Mensaje desde España
This week Michelle Paul and I have had an incredible experience in Spain presenting seminars based on our book Breaking the Fifth Wall: Rethinking Arts Marketing for the 21st Century which has just been published by Fundacion Autor in Spanish as Rompiendo La Quinta Pared: Marketing par las Artes en la Era Digital. Our sessions have been long by U.S. standards, starting at 9 AM and ending at 5 PM with just an hour break. So we’ve had a lot of contact with arts marketing professionals in the past few days!
Although many of the questions we’ve gotten about online marketing have been similar to those we get in the U.S., the overall situation in Spain could not be more different. Here, most arts organizations get most, if not all, of their funding from the government. In addition, arts tickets are most often sold through banks, which in many cases also provide financial support to these organizations. It’s as if Ticketmaster had locations at each Citibank branch, but here the bank itself is in fact the ticketing company.
Unlike in the U.S., there hasn’t been much of a connection between earning revenue from tickets and the sustainability of the organization. The funding has come from the government no matter what, and it hasn’t been influenced much by the number of tickets actually sold. In some ways this makes things very interesting, as artistic choices are less influenced by commercial potential than they are in the U.S. The bigger outside factor is the political system. Key arts jobs are political appointments, so when the government changes, many arts organizations find themselves with a management change as well.
Since most of these organizations have not been focused on earning revenue, the notion of building and sustaining a relationship with the audience through marketing and audience development activities hasn’t been a big concern. And, since there is no tax incentive for people to donate, private philanthropy simply doesn’t exist.
This is how things have operated until now.
But now there’s a 20 percent unemployment rate – in some places it’s as high as 30 percent. The economic crisis is on everyone’s lips. People are scared of what’s to come. The Spanish government changed hands last week in a major election and most people we’ve talked with are waiting to see what will happen when the new government is seated next month. Most expect that there will be draconian cuts to all kinds of government services, and the arts are squarely in the cross hairs.

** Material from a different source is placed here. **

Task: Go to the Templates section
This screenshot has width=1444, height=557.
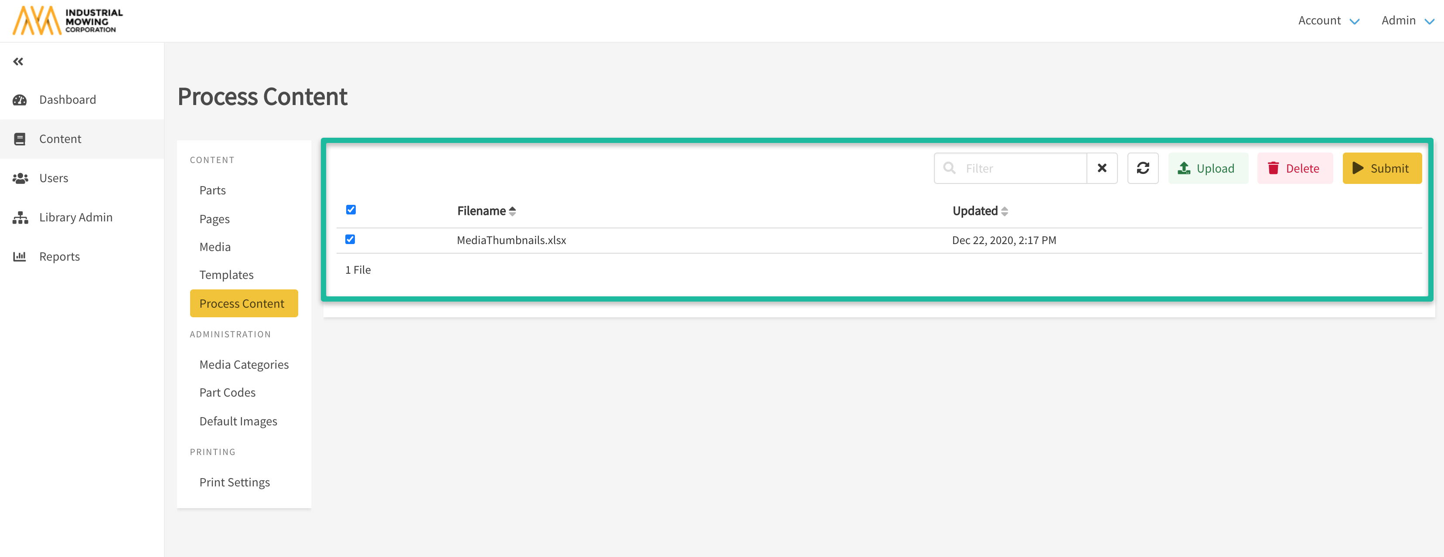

The arts managers that came to our seminars expect big changes in the near future. And the most optimistic of them see this crisis as an opportunity to change the way they have operated in the past, and to chart a new future for the arts, one that will likely look a lot more like what we have in the U.S.
As an arts organization you have two things. You have your brand and your mission, which is what you stand for and art you put on the stage or the walls that supports it. And then you have your relationship with your audience, which is the thing that is most enduring and is the thing that you as managers can influence through the way you communicate with them and how you treat them.

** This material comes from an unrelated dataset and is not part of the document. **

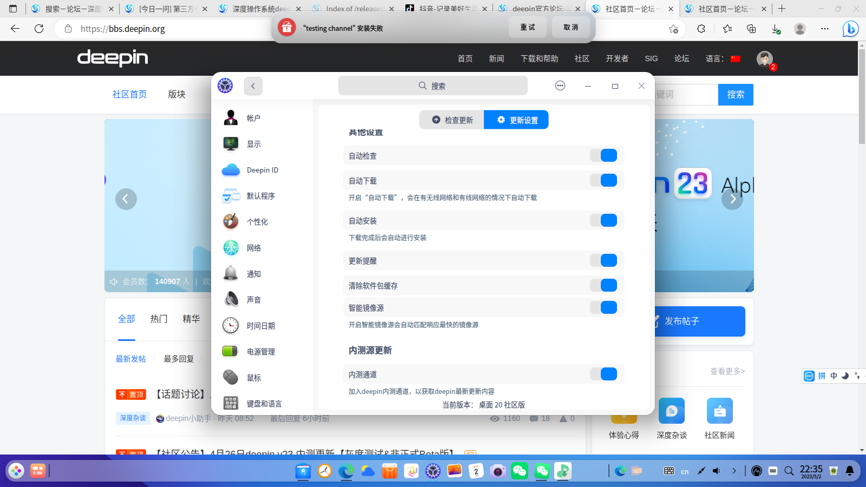Image resolution: width=866 pixels, height=487 pixels.
Task: Open 论坛 in the deepin navigation bar
Action: coord(681,58)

What we emphasized in our sessions was that which we believe sustains the best arts organizations — the relationships with their audiences, which trumps ticket sales for any individual performance. If your patrons feel they have a personal relationship with your organization, then whether or not they like what they saw yesterday isn’t as important. What we spent time talking about was how as an arts manager you can help create that relationship.
Though the future of the arts Spain may be uncertain, we hope that the managers we presented to this week take this idea to heart and begin a new approach to audience development to ensure that their organizations have the best chance of success in this tumultuous time.